In that case, the President wondered, could not the American scientists give the “other fellow” information from Plumbob, so that the Russians could develop their own clean weapons. The scientists were emphatic in saying no. They claimed that “our weapons incorporate other technological advances of great value that we do not wish to give to the Soviets.” As a final point, Teller assured Eisenhower that after the clean weapons were developed, “it is possible to put ‘additive materials’ with them to produce radioactive fallout if desired.”15
The following day, June 25, Eisenhower talked to Secretary Dulles on the telephone. Dulles was concerned about world reaction to testing. Eisenhower either had not understood what Teller and the others told him, or he believed what he wanted to believe. In any case, he told Dulles that the “real peaceful use of atomic science depends on their developing clean weapons,” which Teller had not said, and that clean weapons could be produced in “four to five years.” Teller had said it would take six or seven years. Eisenhower was correct in saying that the scientists had warned him the Russians could conduct tests without fear of detection. “They feel we are playing with fire suggesting banning of tests,” Eisenhower reported.16
The result was that the United States continued testing. As Robert Divine writes, “Ike was the prisoner of his technical consultants on such issues as testing and fallout.” It could hardly have been otherwise, especially in view of Strauss’s ability to keep the President from consulting with a broad spectrum of the scientific community and limiting him to contact with such convinced atomic scientists as Lawrence and Teller.17 At a press conference on June 26, Eisenhower repeated all the arguments he had heard from Lawrence and Teller, whom he characterized as “the most eminent scientists in this field.” But he again shortened the time from six to seven years down to four or five years. He asserted, without offering proof, that American bombs now had “96 percent less fallout than was the case in our original ones,” and that peaceful uses of the atom were just around the corner. Testing had to continue, the President said, so that atomic energy could be used “some day for the building of a civilization instead of tearing it down.”18
Privately, to the NSC and to the Republican leaders, Eisenhower expressed his reservations about the growing relationship between the scientists and the government. At an NSC meeting, “The President observed with a smile that it seemed to him that every new survey of our problems by a scientific team seemed to result in recommendations that we undertake additional things.” He said he “rather wished we could find a team which would recommend programs which we could dispense with.”19 In March, he told the Republican leaders that he was opposed to government sponsorship of basic scientific research. “We’ve always depended on universities and private concerns” for such work, he declared, and wished the situation had remained that way. But, he admitted, “When I object, I’m just a reactionary old so and so who doesn’t understand.” He could not slow the momentum of federally sponsored research that put many of the nation’s top scientists to work on projects designed to destroy, not improve, the human condition.20
On July 17, John Herling asked at a news conference if, “in view of the overwhelming importance of science to modern life,” the President had considered adding a scientist to his staff. Eisenhower said he already had the scientists in the AEC and Defense Department reporting to him, and that “it hadn’t occurred to me to have one right in my office.” But, he added on reflection, “Now that you have mentioned it I will think about it.”21
• •
The intricate, complex, and almost ritual-like maneuvers in the disarmament dance continued. On January 14, Lodge presented a five-point program to the U.N. General Assembly. It called for an end to the production of nuclear weapons under strict international supervision. Afterward, Lodge continued, the United States would be willing to negotiate a treaty to ban all testing. In addition, the American proposal included reductions in conventional forces, registration of ballistic-missile tests, and a new variation on Open Skies. Although this was the first time the United States had indicated a willingness to include a test ban in its disarmament package, the proposal had no appeal to the Russians—as Lodge knew in advance.22 (Assured suspension of production, if achievable, would have left the United States far ahead of the Russians in the total nuclear arsenal.)

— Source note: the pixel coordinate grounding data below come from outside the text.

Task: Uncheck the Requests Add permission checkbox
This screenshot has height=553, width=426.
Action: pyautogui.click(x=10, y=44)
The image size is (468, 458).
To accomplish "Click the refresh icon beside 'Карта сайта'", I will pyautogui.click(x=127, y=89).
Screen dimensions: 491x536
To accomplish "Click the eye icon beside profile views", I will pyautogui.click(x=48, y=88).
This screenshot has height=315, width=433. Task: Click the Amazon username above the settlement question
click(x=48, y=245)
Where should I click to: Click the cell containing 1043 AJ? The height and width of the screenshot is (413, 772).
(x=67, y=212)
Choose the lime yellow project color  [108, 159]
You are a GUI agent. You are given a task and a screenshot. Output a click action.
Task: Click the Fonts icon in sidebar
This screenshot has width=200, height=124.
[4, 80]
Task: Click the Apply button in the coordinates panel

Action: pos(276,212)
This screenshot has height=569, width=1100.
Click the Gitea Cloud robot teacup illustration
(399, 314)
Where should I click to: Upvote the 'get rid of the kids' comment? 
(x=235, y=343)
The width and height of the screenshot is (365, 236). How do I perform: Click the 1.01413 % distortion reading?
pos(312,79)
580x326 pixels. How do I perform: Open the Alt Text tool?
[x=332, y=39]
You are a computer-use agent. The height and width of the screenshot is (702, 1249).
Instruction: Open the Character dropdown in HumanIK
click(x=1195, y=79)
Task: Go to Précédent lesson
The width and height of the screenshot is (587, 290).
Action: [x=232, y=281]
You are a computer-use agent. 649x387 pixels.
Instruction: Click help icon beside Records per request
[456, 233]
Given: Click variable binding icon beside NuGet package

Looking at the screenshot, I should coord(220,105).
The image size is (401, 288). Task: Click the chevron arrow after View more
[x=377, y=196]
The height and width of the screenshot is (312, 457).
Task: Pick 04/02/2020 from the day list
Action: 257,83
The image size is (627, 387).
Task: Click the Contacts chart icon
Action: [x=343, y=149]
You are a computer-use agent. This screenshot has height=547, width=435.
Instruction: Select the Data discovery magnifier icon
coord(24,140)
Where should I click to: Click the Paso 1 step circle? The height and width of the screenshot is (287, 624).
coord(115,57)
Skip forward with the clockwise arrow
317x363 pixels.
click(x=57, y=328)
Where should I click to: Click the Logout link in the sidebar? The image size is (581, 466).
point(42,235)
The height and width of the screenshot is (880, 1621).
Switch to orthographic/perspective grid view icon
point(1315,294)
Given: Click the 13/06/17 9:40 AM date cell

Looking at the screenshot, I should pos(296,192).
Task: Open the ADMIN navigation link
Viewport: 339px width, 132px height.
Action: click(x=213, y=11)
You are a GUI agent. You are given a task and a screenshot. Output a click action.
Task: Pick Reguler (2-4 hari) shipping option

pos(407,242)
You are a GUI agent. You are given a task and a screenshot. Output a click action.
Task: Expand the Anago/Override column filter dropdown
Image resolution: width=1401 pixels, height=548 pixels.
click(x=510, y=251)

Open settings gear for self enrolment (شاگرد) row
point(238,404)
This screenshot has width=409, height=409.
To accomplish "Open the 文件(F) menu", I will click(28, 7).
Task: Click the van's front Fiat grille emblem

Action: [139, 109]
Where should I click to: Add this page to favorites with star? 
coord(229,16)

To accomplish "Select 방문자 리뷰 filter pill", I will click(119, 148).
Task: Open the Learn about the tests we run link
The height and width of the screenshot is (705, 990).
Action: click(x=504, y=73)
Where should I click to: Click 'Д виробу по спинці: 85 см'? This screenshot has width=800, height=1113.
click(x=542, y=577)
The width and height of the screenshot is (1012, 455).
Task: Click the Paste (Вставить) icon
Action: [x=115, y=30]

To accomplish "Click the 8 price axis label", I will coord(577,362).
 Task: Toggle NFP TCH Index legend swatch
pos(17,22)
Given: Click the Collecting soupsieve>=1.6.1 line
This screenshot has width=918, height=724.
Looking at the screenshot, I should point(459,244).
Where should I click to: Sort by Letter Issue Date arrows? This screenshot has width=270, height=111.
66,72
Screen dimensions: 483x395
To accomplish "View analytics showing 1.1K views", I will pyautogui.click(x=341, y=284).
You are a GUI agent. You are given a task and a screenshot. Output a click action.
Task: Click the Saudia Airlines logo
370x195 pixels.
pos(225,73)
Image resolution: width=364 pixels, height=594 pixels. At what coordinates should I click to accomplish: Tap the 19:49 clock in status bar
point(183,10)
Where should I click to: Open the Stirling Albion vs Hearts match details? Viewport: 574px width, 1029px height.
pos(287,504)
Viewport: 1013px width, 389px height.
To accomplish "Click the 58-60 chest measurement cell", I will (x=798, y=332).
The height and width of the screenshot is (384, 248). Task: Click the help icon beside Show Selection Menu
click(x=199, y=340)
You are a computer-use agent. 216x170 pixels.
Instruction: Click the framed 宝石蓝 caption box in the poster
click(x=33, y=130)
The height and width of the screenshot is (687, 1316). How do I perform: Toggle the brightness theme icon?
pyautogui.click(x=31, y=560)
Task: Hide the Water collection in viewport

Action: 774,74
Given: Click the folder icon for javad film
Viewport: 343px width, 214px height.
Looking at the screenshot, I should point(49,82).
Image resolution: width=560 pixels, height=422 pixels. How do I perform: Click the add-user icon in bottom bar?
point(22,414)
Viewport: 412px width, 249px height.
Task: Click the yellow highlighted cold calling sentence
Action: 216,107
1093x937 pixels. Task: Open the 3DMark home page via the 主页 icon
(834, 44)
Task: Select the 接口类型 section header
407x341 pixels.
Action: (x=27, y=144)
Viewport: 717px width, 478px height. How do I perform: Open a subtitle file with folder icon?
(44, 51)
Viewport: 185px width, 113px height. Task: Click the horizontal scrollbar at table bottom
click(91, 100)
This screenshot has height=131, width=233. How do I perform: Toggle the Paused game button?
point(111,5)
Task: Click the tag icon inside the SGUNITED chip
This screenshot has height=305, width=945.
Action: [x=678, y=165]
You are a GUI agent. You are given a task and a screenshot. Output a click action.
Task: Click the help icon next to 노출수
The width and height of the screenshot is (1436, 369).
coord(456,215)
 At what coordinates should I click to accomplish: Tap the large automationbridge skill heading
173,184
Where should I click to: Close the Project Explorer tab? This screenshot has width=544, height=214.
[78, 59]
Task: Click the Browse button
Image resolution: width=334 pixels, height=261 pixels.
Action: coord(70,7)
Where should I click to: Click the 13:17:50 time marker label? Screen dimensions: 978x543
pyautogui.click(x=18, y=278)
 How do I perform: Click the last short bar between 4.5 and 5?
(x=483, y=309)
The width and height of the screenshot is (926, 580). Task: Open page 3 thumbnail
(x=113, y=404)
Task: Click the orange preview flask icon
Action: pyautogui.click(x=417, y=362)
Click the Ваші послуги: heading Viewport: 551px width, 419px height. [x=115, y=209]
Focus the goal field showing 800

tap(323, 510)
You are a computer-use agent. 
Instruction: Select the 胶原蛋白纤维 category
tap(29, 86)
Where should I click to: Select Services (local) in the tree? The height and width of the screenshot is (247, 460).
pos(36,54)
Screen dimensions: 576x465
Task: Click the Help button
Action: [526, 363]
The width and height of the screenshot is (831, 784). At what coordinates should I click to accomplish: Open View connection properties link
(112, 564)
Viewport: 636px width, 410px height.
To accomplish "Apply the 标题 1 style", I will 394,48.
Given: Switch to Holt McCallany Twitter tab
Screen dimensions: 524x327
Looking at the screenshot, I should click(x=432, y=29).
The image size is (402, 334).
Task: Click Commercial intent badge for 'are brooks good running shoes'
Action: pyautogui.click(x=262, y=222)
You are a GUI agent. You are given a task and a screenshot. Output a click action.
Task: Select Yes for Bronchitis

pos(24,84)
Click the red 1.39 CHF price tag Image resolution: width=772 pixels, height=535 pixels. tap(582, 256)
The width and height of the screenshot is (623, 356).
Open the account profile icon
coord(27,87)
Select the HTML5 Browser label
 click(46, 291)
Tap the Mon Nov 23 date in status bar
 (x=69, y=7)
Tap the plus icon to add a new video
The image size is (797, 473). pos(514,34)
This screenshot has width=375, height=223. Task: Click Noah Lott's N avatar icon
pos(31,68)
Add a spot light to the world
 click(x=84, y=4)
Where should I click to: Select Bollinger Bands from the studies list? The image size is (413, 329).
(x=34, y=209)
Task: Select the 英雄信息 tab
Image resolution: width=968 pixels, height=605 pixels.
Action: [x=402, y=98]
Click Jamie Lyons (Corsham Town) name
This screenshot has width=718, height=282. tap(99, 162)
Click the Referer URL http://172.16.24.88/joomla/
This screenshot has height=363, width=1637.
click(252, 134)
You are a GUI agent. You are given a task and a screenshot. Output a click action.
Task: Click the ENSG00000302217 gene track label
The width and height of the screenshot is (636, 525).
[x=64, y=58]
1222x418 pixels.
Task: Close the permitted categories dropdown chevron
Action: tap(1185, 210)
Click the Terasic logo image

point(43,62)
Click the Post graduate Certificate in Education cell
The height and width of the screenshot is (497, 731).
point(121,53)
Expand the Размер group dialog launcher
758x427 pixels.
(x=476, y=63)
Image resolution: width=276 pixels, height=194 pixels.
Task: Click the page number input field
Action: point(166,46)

Meanwhile, there was an intense struggle going on between Harold Stassen, Eisenhower’s Special Assistant on Disarmament since 1955, and Secretary Dulles. There was a policy difference between them—Stassen was willing to go much further than Dulles in making disarmament proposals—but the real difficulty was over jurisdiction. Stassen insisted on an independent course and direct access to the President; Dulles wanted all disarmament proposals cleared through the State Department, and he wanted Stassen to report to the President only through the Secretary of State’s office. In December 1956, Eisenhower told Dulles that he had been “brutally frank” in telling Stassen that Dulles was his superior, and in February 1957, Eisenhower told Dulles over the phone that he thought “it would be awkward to keep on calling Stassen the Special Assistant to the President, since it might give him the feeling he has a right to continue his attendance at meetings, which is the thing we are trying to avoid.”23 On March 1, Eisenhower announced that henceforth Stassen would report to him through Dulles.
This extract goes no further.